What you have to do ▸ The answer must restate every entry exactly as it appears.
Material to process START
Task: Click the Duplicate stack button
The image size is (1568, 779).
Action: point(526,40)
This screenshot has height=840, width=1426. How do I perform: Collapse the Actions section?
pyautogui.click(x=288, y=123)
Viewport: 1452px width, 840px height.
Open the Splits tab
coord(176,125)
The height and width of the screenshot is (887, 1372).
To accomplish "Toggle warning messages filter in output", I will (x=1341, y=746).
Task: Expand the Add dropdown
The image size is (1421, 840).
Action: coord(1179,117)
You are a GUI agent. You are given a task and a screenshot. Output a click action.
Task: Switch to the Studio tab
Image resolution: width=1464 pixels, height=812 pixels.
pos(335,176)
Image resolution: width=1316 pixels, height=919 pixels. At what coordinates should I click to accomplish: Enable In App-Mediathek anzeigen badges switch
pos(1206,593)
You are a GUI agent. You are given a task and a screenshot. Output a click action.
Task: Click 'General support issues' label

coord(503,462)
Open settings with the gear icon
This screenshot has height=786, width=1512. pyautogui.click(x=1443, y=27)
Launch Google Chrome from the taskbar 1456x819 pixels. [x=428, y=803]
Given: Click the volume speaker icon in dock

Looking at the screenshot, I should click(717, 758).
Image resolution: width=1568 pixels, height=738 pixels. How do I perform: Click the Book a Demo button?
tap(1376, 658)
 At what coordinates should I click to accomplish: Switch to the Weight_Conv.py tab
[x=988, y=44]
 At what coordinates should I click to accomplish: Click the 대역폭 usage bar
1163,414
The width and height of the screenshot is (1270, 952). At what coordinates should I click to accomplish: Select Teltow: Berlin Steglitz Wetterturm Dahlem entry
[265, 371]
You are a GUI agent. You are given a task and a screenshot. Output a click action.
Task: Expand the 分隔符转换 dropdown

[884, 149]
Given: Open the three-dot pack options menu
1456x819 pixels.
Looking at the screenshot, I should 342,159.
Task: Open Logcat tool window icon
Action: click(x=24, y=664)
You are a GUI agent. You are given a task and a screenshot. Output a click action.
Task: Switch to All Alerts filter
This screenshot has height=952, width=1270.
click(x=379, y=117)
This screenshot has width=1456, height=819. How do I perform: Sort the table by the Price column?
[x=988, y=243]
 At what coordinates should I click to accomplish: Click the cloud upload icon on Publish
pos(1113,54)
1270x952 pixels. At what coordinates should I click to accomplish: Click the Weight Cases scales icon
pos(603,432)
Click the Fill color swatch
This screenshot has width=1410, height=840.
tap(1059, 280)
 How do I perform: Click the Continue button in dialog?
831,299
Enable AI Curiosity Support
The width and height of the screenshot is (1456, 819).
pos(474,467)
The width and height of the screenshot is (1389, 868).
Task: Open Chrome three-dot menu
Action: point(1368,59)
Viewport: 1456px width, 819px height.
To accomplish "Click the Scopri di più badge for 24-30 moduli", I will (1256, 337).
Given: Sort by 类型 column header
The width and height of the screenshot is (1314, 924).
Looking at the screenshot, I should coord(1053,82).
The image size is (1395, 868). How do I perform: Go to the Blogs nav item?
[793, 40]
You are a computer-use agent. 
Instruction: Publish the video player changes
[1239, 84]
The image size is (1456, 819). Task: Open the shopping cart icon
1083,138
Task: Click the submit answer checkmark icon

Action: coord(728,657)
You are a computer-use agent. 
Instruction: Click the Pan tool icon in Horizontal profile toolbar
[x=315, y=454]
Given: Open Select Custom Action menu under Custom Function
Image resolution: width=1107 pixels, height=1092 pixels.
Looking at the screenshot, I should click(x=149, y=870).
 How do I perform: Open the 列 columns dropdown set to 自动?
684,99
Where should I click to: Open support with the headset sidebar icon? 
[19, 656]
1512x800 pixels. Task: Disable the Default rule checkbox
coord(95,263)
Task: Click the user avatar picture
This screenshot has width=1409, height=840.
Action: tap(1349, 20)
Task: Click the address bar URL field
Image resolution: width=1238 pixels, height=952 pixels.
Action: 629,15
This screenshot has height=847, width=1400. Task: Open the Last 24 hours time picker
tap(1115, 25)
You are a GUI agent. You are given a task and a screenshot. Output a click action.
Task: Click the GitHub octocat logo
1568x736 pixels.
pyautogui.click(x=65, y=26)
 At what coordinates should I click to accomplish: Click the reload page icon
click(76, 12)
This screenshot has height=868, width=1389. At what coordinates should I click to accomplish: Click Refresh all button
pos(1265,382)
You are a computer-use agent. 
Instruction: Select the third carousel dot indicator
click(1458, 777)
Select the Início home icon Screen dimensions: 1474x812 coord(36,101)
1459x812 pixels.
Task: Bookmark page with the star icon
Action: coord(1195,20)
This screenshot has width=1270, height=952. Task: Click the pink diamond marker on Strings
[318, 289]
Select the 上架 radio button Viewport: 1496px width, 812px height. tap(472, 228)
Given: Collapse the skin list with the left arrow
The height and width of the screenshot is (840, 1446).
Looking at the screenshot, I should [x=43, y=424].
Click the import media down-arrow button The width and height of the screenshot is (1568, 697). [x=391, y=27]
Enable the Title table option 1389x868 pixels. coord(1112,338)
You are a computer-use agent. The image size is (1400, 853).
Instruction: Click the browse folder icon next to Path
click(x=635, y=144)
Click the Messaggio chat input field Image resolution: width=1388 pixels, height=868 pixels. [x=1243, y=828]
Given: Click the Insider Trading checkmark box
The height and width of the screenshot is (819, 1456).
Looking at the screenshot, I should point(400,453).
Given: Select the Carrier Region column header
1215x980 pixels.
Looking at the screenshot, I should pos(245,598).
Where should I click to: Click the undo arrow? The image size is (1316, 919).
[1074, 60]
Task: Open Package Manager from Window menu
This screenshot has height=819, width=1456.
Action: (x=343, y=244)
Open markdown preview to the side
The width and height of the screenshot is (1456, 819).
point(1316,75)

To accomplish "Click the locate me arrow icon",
Material to process END
Written response ▸
Task: Click the Duplicate stack button
The image size is (1568, 779).
Action: point(526,40)
This screenshot has height=840, width=1426. How do I perform: Collapse the Actions section?
pyautogui.click(x=288, y=123)
Viewport: 1452px width, 840px height.
Open the Splits tab
coord(176,125)
The height and width of the screenshot is (887, 1372).
To accomplish "Toggle warning messages filter in output", I will (x=1341, y=746).
Task: Expand the Add dropdown
The image size is (1421, 840).
Action: coord(1179,117)
You are a GUI agent. You are given a task and a screenshot. Output a click action.
Task: Switch to the Studio tab
Image resolution: width=1464 pixels, height=812 pixels.
pos(335,176)
Image resolution: width=1316 pixels, height=919 pixels. At what coordinates should I click to accomplish: Enable In App-Mediathek anzeigen badges switch
pos(1206,593)
You are a GUI agent. You are given a task and a screenshot. Output a click action.
Task: Click 'General support issues' label

coord(503,462)
Open settings with the gear icon
This screenshot has height=786, width=1512. pyautogui.click(x=1443, y=27)
Launch Google Chrome from the taskbar 1456x819 pixels. [x=428, y=803]
Given: Click the volume speaker icon in dock

Looking at the screenshot, I should click(717, 758).
Image resolution: width=1568 pixels, height=738 pixels. How do I perform: Click the Book a Demo button?
tap(1376, 658)
 At what coordinates should I click to accomplish: Switch to the Weight_Conv.py tab
[x=988, y=44]
 At what coordinates should I click to accomplish: Click the 대역폭 usage bar
1163,414
The width and height of the screenshot is (1270, 952). At what coordinates should I click to accomplish: Select Teltow: Berlin Steglitz Wetterturm Dahlem entry
[265, 371]
You are a GUI agent. You are given a task and a screenshot. Output a click action.
Task: Expand the 分隔符转换 dropdown

[884, 149]
Given: Open the three-dot pack options menu
1456x819 pixels.
Looking at the screenshot, I should 342,159.
Task: Open Logcat tool window icon
Action: click(x=24, y=664)
You are a GUI agent. You are given a task and a screenshot. Output a click action.
Task: Switch to All Alerts filter
This screenshot has height=952, width=1270.
click(x=379, y=117)
This screenshot has width=1456, height=819. How do I perform: Sort the table by the Price column?
[x=988, y=243]
 At what coordinates should I click to accomplish: Click the cloud upload icon on Publish
pos(1113,54)
1270x952 pixels. At what coordinates should I click to accomplish: Click the Weight Cases scales icon
pos(603,432)
Click the Fill color swatch
This screenshot has width=1410, height=840.
tap(1059, 280)
 How do I perform: Click the Continue button in dialog?
831,299
Enable AI Curiosity Support
The width and height of the screenshot is (1456, 819).
pos(474,467)
The width and height of the screenshot is (1389, 868).
Task: Open Chrome three-dot menu
Action: point(1368,59)
Viewport: 1456px width, 819px height.
To accomplish "Click the Scopri di più badge for 24-30 moduli", I will (1256, 337).
Given: Sort by 类型 column header
The width and height of the screenshot is (1314, 924).
Looking at the screenshot, I should coord(1053,82).
The image size is (1395, 868). How do I perform: Go to the Blogs nav item?
[793, 40]
You are a computer-use agent. 
Instruction: Publish the video player changes
[1239, 84]
The image size is (1456, 819). Task: Open the shopping cart icon
1083,138
Task: Click the submit answer checkmark icon

Action: coord(728,657)
You are a computer-use agent. 
Instruction: Click the Pan tool icon in Horizontal profile toolbar
[x=315, y=454]
Given: Open Select Custom Action menu under Custom Function
Image resolution: width=1107 pixels, height=1092 pixels.
Looking at the screenshot, I should click(x=149, y=870).
 How do I perform: Open the 列 columns dropdown set to 自动?
684,99
Where should I click to: Open support with the headset sidebar icon? 
[19, 656]
1512x800 pixels. Task: Disable the Default rule checkbox
coord(95,263)
Task: Click the user avatar picture
This screenshot has width=1409, height=840.
Action: tap(1349, 20)
Task: Click the address bar URL field
Image resolution: width=1238 pixels, height=952 pixels.
Action: 629,15
This screenshot has height=847, width=1400. Task: Open the Last 24 hours time picker
tap(1115, 25)
You are a GUI agent. You are given a task and a screenshot. Output a click action.
Task: Click the GitHub octocat logo
1568x736 pixels.
pyautogui.click(x=65, y=26)
 At what coordinates should I click to accomplish: Click the reload page icon
click(76, 12)
This screenshot has height=868, width=1389. At what coordinates should I click to accomplish: Click Refresh all button
pos(1265,382)
You are a computer-use agent. 
Instruction: Select the third carousel dot indicator
click(1458, 777)
Select the Início home icon Screen dimensions: 1474x812 coord(36,101)
1459x812 pixels.
Task: Bookmark page with the star icon
Action: coord(1195,20)
This screenshot has width=1270, height=952. Task: Click the pink diamond marker on Strings
[318, 289]
Select the 上架 radio button Viewport: 1496px width, 812px height. tap(472, 228)
Given: Collapse the skin list with the left arrow
The height and width of the screenshot is (840, 1446).
Looking at the screenshot, I should [x=43, y=424].
Click the import media down-arrow button The width and height of the screenshot is (1568, 697). [x=391, y=27]
Enable the Title table option 1389x868 pixels. coord(1112,338)
You are a computer-use agent. The image size is (1400, 853).
Instruction: Click the browse folder icon next to Path
click(x=635, y=144)
Click the Messaggio chat input field Image resolution: width=1388 pixels, height=868 pixels. [x=1243, y=828]
Given: Click the Insider Trading checkmark box
The height and width of the screenshot is (819, 1456).
Looking at the screenshot, I should point(400,453).
Given: Select the Carrier Region column header
1215x980 pixels.
Looking at the screenshot, I should pos(245,598).
Where should I click to: Click the undo arrow? The image size is (1316, 919).
[1074, 60]
Task: Open Package Manager from Window menu
This screenshot has height=819, width=1456.
Action: (x=343, y=244)
Open markdown preview to the side
The width and height of the screenshot is (1456, 819).
point(1316,75)

To accomplish "Click the locate me arrow icon",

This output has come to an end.